Там, где Юлька перевернула первый пласт, комья словно тронуло сединой: земля подсыхала. Юлька переворачивала новые пласты, и вдруг вспомнила свое детство, словно заглянула в длинный тоннель. Где-то на другом его конце в маленьком солнечном квадратике начиналась ее жизнь: было там распаханное, выпуклое, до бескрайности огромное поле, от которого вот так же томительно тянуло духом земли. Юлька стояла на краю этого поля и смутно предчувствовала, что все это, до самых синих сопок, ей предстоит пройти.
Только что отгремела война. По дороге через Дмитровку тяжело скрипели подводы с семенным зерном. Возле них, слегка пошевеливая вожжами, мерно и неторопливо вышагивали запыленные, уже успевшие дочерна загореть бабы и мужики. Юльке тогда казалось, что эти люди не могут и не должны улыбаться. Но они, разлепив серые от пыли губы, изредка улыбались. И Юлька чувствовала, что у нее готово разорваться сердце… По вспаханному полю, где слышался неумолчный стрекот «Универсала», прыгая через перевернутые плугом пласты, как через кочки, бежал маленький худой мальчишка — ее брат Гришка Гранин.
Его не было до самой
Юлька копала и видела себя и Гришку так отчетливо, словно она и впрямь вернулась к истокам своей жизни.
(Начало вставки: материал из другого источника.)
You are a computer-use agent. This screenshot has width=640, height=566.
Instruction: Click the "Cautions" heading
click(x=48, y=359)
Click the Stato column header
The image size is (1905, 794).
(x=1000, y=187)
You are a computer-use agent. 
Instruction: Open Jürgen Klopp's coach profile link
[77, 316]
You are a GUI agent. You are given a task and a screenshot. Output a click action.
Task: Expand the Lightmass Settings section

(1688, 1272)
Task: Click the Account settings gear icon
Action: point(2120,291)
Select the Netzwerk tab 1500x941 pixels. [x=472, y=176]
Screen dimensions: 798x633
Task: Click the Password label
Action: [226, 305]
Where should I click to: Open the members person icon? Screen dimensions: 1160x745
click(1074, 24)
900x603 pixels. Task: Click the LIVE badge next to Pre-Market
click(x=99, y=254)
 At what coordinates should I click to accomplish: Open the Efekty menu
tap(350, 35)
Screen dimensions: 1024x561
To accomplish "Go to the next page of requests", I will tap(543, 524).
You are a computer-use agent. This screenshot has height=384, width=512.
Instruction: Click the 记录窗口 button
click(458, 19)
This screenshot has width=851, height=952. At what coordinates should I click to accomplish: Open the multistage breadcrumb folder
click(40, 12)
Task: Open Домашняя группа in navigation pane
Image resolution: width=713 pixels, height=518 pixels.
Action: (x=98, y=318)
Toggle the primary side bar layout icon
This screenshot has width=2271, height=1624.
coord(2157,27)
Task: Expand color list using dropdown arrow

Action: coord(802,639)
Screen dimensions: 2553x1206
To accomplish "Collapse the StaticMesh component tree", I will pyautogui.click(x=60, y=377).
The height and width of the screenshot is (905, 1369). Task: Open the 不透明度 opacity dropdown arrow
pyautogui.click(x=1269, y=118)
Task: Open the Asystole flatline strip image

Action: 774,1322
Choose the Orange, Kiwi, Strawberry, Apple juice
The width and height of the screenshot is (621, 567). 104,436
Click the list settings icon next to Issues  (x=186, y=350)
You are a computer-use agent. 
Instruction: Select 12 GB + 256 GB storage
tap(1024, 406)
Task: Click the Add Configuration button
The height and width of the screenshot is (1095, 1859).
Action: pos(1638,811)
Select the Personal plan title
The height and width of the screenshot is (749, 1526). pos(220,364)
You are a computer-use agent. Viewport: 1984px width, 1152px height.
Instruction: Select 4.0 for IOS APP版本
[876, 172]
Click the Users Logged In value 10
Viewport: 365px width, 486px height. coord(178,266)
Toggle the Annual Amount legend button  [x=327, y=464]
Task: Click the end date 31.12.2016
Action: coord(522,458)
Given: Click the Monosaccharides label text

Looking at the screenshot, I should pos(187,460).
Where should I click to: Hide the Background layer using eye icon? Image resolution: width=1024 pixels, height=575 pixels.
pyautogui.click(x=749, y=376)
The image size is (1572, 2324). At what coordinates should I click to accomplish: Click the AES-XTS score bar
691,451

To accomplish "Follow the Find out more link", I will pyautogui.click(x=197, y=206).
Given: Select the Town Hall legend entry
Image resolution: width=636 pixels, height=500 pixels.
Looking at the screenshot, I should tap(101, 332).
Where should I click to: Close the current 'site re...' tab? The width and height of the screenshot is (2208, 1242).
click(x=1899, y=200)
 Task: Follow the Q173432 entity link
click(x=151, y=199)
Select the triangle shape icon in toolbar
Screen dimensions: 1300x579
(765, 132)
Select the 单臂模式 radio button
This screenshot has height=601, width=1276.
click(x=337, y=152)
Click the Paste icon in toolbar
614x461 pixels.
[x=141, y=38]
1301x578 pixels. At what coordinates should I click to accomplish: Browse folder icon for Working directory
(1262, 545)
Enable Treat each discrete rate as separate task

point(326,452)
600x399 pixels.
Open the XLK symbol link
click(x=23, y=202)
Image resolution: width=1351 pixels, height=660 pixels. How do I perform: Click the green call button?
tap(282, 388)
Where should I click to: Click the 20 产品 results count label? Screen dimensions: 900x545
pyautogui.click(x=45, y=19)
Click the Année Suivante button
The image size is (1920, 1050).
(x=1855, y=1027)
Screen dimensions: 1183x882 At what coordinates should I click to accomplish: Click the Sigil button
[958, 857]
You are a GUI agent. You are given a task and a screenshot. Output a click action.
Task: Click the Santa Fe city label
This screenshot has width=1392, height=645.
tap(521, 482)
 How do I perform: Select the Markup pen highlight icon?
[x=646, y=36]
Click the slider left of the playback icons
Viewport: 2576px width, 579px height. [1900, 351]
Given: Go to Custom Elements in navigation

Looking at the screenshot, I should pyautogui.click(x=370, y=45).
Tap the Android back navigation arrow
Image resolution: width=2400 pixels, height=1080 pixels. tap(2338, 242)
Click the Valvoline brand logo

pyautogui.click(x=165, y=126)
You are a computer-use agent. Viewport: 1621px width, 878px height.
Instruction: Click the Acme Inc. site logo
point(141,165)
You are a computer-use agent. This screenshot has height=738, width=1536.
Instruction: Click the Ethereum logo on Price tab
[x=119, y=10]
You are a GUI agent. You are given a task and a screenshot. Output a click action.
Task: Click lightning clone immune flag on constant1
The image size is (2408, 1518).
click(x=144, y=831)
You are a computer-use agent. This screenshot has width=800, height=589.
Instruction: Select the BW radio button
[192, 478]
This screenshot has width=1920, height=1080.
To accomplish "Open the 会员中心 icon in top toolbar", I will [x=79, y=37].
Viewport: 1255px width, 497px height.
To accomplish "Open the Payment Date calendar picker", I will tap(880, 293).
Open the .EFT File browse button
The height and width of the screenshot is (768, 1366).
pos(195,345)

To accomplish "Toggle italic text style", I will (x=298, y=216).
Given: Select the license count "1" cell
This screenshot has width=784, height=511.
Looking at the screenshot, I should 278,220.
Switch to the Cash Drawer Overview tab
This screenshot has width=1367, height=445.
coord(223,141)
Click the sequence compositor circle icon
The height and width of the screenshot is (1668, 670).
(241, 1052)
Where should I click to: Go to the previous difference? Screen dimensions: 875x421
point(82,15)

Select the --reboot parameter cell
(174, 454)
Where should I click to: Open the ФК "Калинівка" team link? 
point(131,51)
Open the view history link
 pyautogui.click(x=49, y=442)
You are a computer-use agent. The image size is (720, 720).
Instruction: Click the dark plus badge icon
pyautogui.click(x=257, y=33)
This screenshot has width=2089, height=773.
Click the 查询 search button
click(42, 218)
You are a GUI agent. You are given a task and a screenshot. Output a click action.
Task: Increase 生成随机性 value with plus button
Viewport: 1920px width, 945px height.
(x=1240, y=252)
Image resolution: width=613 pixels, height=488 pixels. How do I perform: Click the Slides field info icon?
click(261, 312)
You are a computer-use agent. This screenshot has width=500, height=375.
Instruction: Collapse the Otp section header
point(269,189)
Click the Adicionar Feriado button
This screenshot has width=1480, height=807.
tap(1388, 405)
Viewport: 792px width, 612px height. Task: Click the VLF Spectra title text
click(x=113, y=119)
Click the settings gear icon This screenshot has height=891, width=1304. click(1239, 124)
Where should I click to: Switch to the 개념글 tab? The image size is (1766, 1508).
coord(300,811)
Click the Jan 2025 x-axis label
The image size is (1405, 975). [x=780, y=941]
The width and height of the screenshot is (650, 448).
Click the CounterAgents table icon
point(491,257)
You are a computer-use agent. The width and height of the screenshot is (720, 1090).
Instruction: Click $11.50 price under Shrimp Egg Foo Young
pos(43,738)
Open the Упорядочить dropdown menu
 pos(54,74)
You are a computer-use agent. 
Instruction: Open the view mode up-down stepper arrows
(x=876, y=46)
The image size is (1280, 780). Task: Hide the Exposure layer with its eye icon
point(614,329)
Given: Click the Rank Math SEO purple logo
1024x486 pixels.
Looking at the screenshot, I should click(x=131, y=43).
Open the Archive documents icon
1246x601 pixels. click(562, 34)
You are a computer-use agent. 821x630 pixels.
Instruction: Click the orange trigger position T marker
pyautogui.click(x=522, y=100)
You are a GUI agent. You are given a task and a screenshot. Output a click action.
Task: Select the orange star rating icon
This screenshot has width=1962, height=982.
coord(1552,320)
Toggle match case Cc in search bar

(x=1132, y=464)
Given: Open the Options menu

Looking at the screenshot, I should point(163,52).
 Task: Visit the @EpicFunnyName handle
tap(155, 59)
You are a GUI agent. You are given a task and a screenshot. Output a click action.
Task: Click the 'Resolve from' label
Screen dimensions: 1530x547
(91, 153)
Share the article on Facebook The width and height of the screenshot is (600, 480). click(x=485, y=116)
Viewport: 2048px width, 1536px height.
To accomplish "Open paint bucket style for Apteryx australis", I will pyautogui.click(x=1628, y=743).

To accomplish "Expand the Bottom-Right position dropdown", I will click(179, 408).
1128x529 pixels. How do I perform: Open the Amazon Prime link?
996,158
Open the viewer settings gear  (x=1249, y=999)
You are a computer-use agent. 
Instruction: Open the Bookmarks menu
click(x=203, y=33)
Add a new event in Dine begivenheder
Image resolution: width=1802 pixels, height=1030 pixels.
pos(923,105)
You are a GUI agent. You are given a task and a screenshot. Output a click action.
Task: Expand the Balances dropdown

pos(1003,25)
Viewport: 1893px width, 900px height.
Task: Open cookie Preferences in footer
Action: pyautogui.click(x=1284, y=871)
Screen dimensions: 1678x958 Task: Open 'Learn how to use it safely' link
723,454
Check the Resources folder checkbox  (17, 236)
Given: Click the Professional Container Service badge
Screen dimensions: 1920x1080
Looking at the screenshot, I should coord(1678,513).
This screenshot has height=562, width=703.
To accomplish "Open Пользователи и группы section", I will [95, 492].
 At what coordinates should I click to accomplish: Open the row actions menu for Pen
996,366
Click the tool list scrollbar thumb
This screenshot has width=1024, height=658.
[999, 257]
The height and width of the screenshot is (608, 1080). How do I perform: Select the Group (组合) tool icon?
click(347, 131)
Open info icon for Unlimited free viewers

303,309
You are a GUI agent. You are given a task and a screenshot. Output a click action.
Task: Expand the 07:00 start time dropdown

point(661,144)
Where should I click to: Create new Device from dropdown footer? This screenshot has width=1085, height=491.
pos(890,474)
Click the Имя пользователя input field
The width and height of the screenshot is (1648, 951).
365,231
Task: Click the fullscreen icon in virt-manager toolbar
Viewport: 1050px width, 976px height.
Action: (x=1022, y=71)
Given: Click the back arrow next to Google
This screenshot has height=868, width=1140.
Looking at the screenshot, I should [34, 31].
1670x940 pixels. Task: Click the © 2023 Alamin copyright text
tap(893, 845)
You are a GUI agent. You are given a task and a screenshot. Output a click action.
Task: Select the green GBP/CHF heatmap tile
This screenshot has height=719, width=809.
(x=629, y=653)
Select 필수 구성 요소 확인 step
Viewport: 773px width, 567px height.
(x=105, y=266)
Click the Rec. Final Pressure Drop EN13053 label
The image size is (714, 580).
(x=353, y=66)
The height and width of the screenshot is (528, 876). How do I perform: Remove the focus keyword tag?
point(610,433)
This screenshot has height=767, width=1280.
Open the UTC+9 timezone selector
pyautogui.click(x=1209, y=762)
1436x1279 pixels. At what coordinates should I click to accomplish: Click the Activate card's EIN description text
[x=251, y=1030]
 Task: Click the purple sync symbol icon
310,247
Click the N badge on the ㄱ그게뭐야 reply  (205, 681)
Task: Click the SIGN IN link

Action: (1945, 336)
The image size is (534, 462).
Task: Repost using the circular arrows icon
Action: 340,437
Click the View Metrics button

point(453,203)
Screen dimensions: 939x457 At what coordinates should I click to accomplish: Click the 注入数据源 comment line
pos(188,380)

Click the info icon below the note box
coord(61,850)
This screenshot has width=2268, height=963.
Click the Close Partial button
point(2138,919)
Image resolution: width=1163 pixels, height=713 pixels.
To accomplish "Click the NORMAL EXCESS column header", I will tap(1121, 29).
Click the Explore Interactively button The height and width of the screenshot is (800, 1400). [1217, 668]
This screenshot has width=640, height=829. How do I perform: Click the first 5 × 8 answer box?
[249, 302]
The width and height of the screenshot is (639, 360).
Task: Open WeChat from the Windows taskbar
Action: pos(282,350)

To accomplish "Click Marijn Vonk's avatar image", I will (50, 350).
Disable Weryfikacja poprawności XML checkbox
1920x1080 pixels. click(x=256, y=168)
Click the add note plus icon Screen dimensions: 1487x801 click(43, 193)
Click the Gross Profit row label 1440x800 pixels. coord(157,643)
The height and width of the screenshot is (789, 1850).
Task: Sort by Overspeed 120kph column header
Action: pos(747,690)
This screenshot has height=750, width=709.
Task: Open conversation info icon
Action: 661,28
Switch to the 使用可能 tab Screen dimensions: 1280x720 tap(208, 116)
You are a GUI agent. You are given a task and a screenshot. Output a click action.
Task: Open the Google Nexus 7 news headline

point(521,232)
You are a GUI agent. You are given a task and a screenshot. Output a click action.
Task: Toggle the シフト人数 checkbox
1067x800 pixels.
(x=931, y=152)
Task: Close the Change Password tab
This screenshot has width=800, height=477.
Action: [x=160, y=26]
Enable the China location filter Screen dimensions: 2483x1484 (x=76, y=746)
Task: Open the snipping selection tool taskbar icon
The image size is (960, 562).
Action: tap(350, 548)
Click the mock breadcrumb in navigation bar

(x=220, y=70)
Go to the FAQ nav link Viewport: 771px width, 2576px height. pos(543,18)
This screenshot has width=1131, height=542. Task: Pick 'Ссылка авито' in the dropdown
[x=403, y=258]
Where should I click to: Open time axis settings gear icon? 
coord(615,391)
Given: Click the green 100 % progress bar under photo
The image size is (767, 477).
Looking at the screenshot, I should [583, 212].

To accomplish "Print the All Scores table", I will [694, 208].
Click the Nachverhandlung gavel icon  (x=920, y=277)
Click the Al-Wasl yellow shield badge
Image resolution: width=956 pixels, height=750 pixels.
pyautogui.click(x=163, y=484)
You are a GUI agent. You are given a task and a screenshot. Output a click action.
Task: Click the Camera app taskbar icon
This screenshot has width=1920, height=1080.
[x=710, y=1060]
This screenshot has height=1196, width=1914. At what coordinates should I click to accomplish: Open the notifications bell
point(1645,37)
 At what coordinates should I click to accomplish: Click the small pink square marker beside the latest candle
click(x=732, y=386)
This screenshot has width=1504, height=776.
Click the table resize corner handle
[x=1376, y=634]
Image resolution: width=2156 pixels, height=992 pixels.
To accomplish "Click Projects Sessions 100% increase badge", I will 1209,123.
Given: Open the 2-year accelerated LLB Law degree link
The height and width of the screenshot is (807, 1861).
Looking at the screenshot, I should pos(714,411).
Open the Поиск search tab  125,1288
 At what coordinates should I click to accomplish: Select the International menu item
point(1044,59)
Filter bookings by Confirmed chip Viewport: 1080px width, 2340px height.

Она видела все, как это было тогда, и в то же время не так — ведь ей минуло семнадцать и она знала, что с ними обоими случилось потом.
Да, оказывается, это было не просто поле, которое еще нужно было перейти, — это была правда, которую ей предстояло понять и осмыслить.
Рядом старательно переворачивал лопатой землю Жорка Бармашов. Он что-то говорил. А Юлька в это время видела себя посередине шоссе, перед Наташкиным домом, с чемоданчиком и узлом. И это было: стояла растерянная девчонка, ошеломленная своим поступком, подбирала слова, которые скажет в свое оправдание, и страшно боялась осуждения. А где-то затаилась оскорбленная гордость и жалость к себе.
«Я напишу ему. Про все напишу, — подумала Юлька. — И про поле, и про Наташку… и про себя. Обязательно напишу».
Она еще не знала, как, какими словами начнет свое письмо. Тут не подходили привычные слова, нужны были особенные, которые обозначали бы ее чувства, как в рисунках она линиями и штрихами обозначала лес, землю, небо, дом, тропинку к нему от колодца и облака…
2
Вечером, когда в общежитии умолк шум и Юлька раскрыла учебник, в комнату ввалилась краснощекая полная женщина лет тридцати пяти в синей форменке проводницы. В одной руке она держала узел с вещами, в другой — чемодан.
— Эта, что ли, седьмая? — спросила проводница, деловито оглядывая комнату.
— Эта, — ответила Юлька. — А вам кого?
— Алевтина я, Макарова. Жить с тобой будем вместе. Общежитие у нас ремонтируют. Вот направление от коменданта.
Юлька рассеянно прочитала бумажку и хмуро сказала:
— Что ж, если временно, пожалуйста. Вот с белым покрывалом койка Лизы Орловой. В отпуск она уехала.
— Ну так я на ее койке и устроюсь. Покрывало сложу да в чехол заверну. А подушку ее ты себе возьми. У меня своих две.
Говоря это, Алевтина развязала узел, вытащила подушку в цветной наволочке и взбила ее. Затем достала кружевное покрывало.
— Сама вязала, — почему-то вздохнув, сказала она. — А ты что — учишься где?
— Учусь, — сдержанно ответила Юлька.
— И работаешь?
— Да, в депо.
— Вот дуры-девки, и погулять то вам некогда.
Сняв платок, проводница села на стул возле кровати и принялась расчесывать длинные русые волосы, Делала она это с удовольствием. Затем не торопясь, лениво скрутила их узлом на затылке. Лицо ее, круглое, с ямочками на щеках и маленькими хитрыми глазками, без платка показалось Юльке моложе и миловиднее.